Your instructions:
Copy out, word for word, the lines beginning with the line that contains "The image size is (929, 474)." and continuing through the line that contains "Viewport: 1409px width, 582px".

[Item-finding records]

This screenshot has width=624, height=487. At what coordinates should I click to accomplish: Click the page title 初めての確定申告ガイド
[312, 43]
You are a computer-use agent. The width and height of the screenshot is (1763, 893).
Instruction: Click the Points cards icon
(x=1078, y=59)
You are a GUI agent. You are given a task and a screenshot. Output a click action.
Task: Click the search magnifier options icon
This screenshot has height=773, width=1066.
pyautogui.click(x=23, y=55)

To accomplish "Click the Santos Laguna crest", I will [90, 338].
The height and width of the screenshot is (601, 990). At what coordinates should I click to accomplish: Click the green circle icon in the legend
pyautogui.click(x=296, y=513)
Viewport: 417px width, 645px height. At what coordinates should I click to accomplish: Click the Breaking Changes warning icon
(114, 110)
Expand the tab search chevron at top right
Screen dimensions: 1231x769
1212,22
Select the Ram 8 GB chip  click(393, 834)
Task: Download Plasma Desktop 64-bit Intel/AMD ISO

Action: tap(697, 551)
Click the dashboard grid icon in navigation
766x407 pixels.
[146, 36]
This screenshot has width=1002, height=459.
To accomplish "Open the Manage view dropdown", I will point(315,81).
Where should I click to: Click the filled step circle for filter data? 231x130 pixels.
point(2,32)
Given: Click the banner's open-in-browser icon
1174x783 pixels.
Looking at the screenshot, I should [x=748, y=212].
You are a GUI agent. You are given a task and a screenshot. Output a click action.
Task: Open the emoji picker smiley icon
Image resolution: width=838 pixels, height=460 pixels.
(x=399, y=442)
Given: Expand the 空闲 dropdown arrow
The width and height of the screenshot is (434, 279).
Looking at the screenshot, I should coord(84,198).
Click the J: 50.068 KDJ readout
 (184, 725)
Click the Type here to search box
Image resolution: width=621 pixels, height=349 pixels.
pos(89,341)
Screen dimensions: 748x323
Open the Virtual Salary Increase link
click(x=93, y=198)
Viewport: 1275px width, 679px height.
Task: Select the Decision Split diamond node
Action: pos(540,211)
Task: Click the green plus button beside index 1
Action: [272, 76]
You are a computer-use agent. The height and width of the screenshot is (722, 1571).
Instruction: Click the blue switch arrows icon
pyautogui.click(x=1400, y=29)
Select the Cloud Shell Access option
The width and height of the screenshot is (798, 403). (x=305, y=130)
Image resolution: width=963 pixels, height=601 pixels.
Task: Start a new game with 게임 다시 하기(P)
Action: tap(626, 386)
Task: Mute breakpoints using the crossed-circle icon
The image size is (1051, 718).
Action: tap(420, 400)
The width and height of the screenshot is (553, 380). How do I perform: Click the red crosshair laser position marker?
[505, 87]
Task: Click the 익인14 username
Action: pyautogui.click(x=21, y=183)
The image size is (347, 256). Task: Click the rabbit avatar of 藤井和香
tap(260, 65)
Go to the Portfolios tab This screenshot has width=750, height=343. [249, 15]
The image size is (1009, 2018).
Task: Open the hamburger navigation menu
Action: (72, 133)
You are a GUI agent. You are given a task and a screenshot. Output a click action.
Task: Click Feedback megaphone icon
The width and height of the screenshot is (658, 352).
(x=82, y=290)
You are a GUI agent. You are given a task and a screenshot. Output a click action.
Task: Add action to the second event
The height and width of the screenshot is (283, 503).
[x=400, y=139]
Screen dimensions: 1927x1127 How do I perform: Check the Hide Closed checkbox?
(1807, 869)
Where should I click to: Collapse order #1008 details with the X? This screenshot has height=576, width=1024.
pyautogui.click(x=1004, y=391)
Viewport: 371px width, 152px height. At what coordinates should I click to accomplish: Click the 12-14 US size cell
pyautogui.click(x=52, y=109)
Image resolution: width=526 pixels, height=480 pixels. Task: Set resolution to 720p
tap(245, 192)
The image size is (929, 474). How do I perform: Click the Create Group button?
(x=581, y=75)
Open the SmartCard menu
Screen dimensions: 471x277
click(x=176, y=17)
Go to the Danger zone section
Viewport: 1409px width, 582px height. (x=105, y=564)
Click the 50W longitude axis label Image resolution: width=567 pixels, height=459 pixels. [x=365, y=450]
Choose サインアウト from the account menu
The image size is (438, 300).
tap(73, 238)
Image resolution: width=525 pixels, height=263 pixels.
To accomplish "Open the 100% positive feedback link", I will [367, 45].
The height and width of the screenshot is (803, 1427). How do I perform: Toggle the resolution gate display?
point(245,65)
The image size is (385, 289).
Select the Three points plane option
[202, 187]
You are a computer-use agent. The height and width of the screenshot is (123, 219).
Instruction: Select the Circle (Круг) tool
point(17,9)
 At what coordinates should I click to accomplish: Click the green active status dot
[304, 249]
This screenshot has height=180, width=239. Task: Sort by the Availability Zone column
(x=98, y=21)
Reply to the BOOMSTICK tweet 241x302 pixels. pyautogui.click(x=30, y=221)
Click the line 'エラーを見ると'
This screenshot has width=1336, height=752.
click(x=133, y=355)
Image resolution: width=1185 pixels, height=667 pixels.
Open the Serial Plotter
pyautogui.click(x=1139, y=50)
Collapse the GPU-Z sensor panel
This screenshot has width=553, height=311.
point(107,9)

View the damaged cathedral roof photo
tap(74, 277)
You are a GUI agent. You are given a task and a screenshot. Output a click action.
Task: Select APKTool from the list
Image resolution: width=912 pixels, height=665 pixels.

Output for this task:
The image size is (929, 474). How do I perform: Click the Create Group button?
(x=581, y=75)
Open the SmartCard menu
Screen dimensions: 471x277
click(x=176, y=17)
Go to the Danger zone section
Viewport: 1409px width, 582px height. (x=105, y=564)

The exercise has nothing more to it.